What is expected
Write out the full set of records below exactly.

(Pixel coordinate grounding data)
========================
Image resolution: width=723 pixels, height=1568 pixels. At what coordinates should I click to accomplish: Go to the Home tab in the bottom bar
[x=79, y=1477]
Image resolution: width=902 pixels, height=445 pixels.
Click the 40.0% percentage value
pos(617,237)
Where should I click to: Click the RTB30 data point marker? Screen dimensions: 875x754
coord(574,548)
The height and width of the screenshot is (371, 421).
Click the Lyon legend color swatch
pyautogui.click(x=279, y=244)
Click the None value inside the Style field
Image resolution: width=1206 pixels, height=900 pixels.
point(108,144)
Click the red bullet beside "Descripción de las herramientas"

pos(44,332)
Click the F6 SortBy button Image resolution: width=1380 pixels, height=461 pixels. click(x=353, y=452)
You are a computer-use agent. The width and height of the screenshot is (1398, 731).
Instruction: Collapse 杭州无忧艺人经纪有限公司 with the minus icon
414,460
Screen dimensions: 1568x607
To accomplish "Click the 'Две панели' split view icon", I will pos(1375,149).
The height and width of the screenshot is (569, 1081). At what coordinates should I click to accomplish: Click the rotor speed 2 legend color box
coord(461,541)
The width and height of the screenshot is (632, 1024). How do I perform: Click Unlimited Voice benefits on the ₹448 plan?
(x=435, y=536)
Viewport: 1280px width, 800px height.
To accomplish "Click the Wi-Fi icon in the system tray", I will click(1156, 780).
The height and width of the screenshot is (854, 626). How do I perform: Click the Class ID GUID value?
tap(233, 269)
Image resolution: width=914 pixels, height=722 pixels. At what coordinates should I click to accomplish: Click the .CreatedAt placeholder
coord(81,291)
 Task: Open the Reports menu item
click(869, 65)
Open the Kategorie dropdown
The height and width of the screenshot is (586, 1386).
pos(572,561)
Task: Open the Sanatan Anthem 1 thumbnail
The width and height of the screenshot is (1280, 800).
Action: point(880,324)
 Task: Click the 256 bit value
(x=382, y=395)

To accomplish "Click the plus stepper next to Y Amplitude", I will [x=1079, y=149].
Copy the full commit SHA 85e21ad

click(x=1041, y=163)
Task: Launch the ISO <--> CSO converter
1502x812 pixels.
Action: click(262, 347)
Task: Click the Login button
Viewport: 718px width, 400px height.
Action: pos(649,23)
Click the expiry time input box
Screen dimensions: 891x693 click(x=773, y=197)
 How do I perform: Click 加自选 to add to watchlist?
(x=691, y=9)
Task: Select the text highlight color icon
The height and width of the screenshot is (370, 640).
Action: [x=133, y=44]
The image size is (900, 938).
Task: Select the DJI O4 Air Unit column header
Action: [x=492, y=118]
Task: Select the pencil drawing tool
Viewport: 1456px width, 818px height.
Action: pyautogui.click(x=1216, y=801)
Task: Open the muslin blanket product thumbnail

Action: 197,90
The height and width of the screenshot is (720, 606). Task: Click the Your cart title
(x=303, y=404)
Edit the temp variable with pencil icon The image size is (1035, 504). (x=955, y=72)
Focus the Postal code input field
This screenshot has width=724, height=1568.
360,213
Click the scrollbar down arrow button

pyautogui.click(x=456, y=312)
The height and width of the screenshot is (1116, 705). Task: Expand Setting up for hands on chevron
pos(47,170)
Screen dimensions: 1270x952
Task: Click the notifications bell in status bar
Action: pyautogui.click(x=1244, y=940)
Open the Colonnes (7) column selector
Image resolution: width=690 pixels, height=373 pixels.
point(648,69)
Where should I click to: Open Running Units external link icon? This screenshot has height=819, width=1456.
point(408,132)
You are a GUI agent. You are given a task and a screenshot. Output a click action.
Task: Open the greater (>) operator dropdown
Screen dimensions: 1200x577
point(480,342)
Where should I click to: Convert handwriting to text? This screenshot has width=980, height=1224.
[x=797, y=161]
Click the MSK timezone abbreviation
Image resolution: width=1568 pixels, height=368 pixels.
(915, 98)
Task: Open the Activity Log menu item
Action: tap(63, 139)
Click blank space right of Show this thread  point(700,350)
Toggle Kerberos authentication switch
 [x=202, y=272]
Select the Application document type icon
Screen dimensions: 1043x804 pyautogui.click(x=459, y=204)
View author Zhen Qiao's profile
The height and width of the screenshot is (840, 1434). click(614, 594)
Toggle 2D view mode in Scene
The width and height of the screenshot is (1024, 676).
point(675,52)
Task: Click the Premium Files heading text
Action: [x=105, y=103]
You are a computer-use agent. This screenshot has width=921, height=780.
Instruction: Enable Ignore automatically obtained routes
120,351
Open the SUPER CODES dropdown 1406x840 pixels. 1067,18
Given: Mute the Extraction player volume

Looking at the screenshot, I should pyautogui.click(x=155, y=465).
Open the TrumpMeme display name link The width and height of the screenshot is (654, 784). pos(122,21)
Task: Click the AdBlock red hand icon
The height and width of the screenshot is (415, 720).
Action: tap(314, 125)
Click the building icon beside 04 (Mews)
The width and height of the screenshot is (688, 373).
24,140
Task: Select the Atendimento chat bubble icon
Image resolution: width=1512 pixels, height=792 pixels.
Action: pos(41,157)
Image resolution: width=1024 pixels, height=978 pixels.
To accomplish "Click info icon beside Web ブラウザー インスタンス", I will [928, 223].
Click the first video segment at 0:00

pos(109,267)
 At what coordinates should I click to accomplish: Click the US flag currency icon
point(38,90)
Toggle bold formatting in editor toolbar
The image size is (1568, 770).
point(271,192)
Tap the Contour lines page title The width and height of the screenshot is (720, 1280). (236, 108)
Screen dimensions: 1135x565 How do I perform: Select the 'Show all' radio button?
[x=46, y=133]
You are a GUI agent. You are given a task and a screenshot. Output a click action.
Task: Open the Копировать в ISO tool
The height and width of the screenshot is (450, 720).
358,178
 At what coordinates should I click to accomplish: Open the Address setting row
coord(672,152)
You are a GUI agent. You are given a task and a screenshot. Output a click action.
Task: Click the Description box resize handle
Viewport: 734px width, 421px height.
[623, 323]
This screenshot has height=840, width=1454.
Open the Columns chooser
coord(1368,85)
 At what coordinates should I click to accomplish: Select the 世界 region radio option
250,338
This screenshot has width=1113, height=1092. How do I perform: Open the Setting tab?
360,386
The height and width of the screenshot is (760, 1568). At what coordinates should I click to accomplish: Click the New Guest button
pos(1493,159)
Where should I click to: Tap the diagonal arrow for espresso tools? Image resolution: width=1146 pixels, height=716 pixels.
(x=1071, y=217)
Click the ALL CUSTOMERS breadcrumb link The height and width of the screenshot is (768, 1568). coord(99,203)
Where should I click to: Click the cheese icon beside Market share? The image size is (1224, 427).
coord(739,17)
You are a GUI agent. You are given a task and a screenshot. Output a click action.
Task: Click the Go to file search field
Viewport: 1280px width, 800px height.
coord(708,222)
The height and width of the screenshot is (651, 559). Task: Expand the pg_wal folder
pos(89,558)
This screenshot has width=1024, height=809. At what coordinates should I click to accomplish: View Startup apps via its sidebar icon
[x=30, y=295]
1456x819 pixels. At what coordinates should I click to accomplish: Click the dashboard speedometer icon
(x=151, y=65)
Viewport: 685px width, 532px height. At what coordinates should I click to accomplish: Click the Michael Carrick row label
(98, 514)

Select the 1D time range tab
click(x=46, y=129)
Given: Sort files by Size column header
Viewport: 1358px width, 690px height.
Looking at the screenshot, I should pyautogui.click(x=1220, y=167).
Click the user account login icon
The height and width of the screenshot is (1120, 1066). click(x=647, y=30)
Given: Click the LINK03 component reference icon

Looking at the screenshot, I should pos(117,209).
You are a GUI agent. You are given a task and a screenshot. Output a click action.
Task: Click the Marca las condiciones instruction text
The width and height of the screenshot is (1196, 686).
========================
Completed task
Image resolution: width=723 pixels, height=1568 pixels. At what coordinates should I click to accomplish: Go to the Home tab in the bottom bar
[x=79, y=1477]
Image resolution: width=902 pixels, height=445 pixels.
Click the 40.0% percentage value
pos(617,237)
Where should I click to: Click the RTB30 data point marker? Screen dimensions: 875x754
coord(574,548)
The height and width of the screenshot is (371, 421).
Click the Lyon legend color swatch
pyautogui.click(x=279, y=244)
Click the None value inside the Style field
Image resolution: width=1206 pixels, height=900 pixels.
point(108,144)
Click the red bullet beside "Descripción de las herramientas"

pos(44,332)
Click the F6 SortBy button Image resolution: width=1380 pixels, height=461 pixels. click(x=353, y=452)
You are a computer-use agent. The width and height of the screenshot is (1398, 731).
Instruction: Collapse 杭州无忧艺人经纪有限公司 with the minus icon
414,460
Screen dimensions: 1568x607
To accomplish "Click the 'Две панели' split view icon", I will pos(1375,149).
The height and width of the screenshot is (569, 1081). At what coordinates should I click to accomplish: Click the rotor speed 2 legend color box
coord(461,541)
The width and height of the screenshot is (632, 1024). How do I perform: Click Unlimited Voice benefits on the ₹448 plan?
(x=435, y=536)
Viewport: 1280px width, 800px height.
To accomplish "Click the Wi-Fi icon in the system tray", I will click(1156, 780).
The height and width of the screenshot is (854, 626). How do I perform: Click the Class ID GUID value?
tap(233, 269)
Image resolution: width=914 pixels, height=722 pixels. At what coordinates should I click to accomplish: Click the .CreatedAt placeholder
coord(81,291)
 Task: Open the Reports menu item
click(869, 65)
Open the Kategorie dropdown
The height and width of the screenshot is (586, 1386).
pos(572,561)
Task: Open the Sanatan Anthem 1 thumbnail
The width and height of the screenshot is (1280, 800).
Action: point(880,324)
 Task: Click the 256 bit value
(x=382, y=395)

To accomplish "Click the plus stepper next to Y Amplitude", I will [x=1079, y=149].
Copy the full commit SHA 85e21ad

click(x=1041, y=163)
Task: Launch the ISO <--> CSO converter
1502x812 pixels.
Action: click(262, 347)
Task: Click the Login button
Viewport: 718px width, 400px height.
Action: pos(649,23)
Click the expiry time input box
Screen dimensions: 891x693 click(x=773, y=197)
 How do I perform: Click 加自选 to add to watchlist?
(x=691, y=9)
Task: Select the text highlight color icon
The height and width of the screenshot is (370, 640).
Action: [x=133, y=44]
The image size is (900, 938).
Task: Select the DJI O4 Air Unit column header
Action: [x=492, y=118]
Task: Select the pencil drawing tool
Viewport: 1456px width, 818px height.
Action: pyautogui.click(x=1216, y=801)
Task: Open the muslin blanket product thumbnail

Action: 197,90
The height and width of the screenshot is (720, 606). Task: Click the Your cart title
(x=303, y=404)
Edit the temp variable with pencil icon The image size is (1035, 504). (x=955, y=72)
Focus the Postal code input field
This screenshot has width=724, height=1568.
360,213
Click the scrollbar down arrow button

pyautogui.click(x=456, y=312)
The height and width of the screenshot is (1116, 705). Task: Expand Setting up for hands on chevron
pos(47,170)
Screen dimensions: 1270x952
Task: Click the notifications bell in status bar
Action: pyautogui.click(x=1244, y=940)
Open the Colonnes (7) column selector
Image resolution: width=690 pixels, height=373 pixels.
point(648,69)
Where should I click to: Open Running Units external link icon? This screenshot has height=819, width=1456.
point(408,132)
You are a GUI agent. You are given a task and a screenshot. Output a click action.
Task: Open the greater (>) operator dropdown
Screen dimensions: 1200x577
point(480,342)
Where should I click to: Convert handwriting to text? This screenshot has width=980, height=1224.
[x=797, y=161]
Click the MSK timezone abbreviation
Image resolution: width=1568 pixels, height=368 pixels.
(915, 98)
Task: Open the Activity Log menu item
Action: tap(63, 139)
Click blank space right of Show this thread  point(700,350)
Toggle Kerberos authentication switch
 [x=202, y=272]
Select the Application document type icon
Screen dimensions: 1043x804 pyautogui.click(x=459, y=204)
View author Zhen Qiao's profile
The height and width of the screenshot is (840, 1434). click(614, 594)
Toggle 2D view mode in Scene
The width and height of the screenshot is (1024, 676).
point(675,52)
Task: Click the Premium Files heading text
Action: [x=105, y=103]
You are a computer-use agent. This screenshot has width=921, height=780.
Instruction: Enable Ignore automatically obtained routes
120,351
Open the SUPER CODES dropdown 1406x840 pixels. 1067,18
Given: Mute the Extraction player volume

Looking at the screenshot, I should pyautogui.click(x=155, y=465).
Open the TrumpMeme display name link The width and height of the screenshot is (654, 784). pos(122,21)
Task: Click the AdBlock red hand icon
The height and width of the screenshot is (415, 720).
Action: tap(314, 125)
Click the building icon beside 04 (Mews)
The width and height of the screenshot is (688, 373).
24,140
Task: Select the Atendimento chat bubble icon
Image resolution: width=1512 pixels, height=792 pixels.
Action: pos(41,157)
Image resolution: width=1024 pixels, height=978 pixels.
To accomplish "Click info icon beside Web ブラウザー インスタンス", I will [928, 223].
Click the first video segment at 0:00

pos(109,267)
 At what coordinates should I click to accomplish: Click the US flag currency icon
point(38,90)
Toggle bold formatting in editor toolbar
The image size is (1568, 770).
point(271,192)
Tap the Contour lines page title The width and height of the screenshot is (720, 1280). (236, 108)
Screen dimensions: 1135x565 How do I perform: Select the 'Show all' radio button?
[x=46, y=133]
You are a GUI agent. You are given a task and a screenshot. Output a click action.
Task: Open the Копировать в ISO tool
The height and width of the screenshot is (450, 720).
358,178
 At what coordinates should I click to accomplish: Open the Address setting row
coord(672,152)
You are a GUI agent. You are given a task and a screenshot. Output a click action.
Task: Click the Description box resize handle
Viewport: 734px width, 421px height.
[623, 323]
This screenshot has height=840, width=1454.
Open the Columns chooser
coord(1368,85)
 At what coordinates should I click to accomplish: Select the 世界 region radio option
250,338
This screenshot has width=1113, height=1092. How do I perform: Open the Setting tab?
360,386
The height and width of the screenshot is (760, 1568). At what coordinates should I click to accomplish: Click the New Guest button
pos(1493,159)
Where should I click to: Tap the diagonal arrow for espresso tools? Image resolution: width=1146 pixels, height=716 pixels.
(x=1071, y=217)
Click the ALL CUSTOMERS breadcrumb link The height and width of the screenshot is (768, 1568). coord(99,203)
Where should I click to: Click the cheese icon beside Market share? The image size is (1224, 427).
coord(739,17)
You are a GUI agent. You are given a task and a screenshot. Output a click action.
Task: Click the Go to file search field
Viewport: 1280px width, 800px height.
coord(708,222)
The height and width of the screenshot is (651, 559). Task: Expand the pg_wal folder
pos(89,558)
This screenshot has width=1024, height=809. At what coordinates should I click to accomplish: View Startup apps via its sidebar icon
[x=30, y=295]
1456x819 pixels. At what coordinates should I click to accomplish: Click the dashboard speedometer icon
(x=151, y=65)
Viewport: 685px width, 532px height. At what coordinates should I click to accomplish: Click the Michael Carrick row label
(98, 514)

Select the 1D time range tab
click(x=46, y=129)
Given: Sort files by Size column header
Viewport: 1358px width, 690px height.
Looking at the screenshot, I should pyautogui.click(x=1220, y=167).
Click the user account login icon
The height and width of the screenshot is (1120, 1066). click(x=647, y=30)
Given: Click the LINK03 component reference icon

Looking at the screenshot, I should pos(117,209).
You are a GUI agent. You are given a task and a screenshot. Output a click action.
Task: Click the Marca las condiciones instruction text
The width and height of the screenshot is (1196, 686).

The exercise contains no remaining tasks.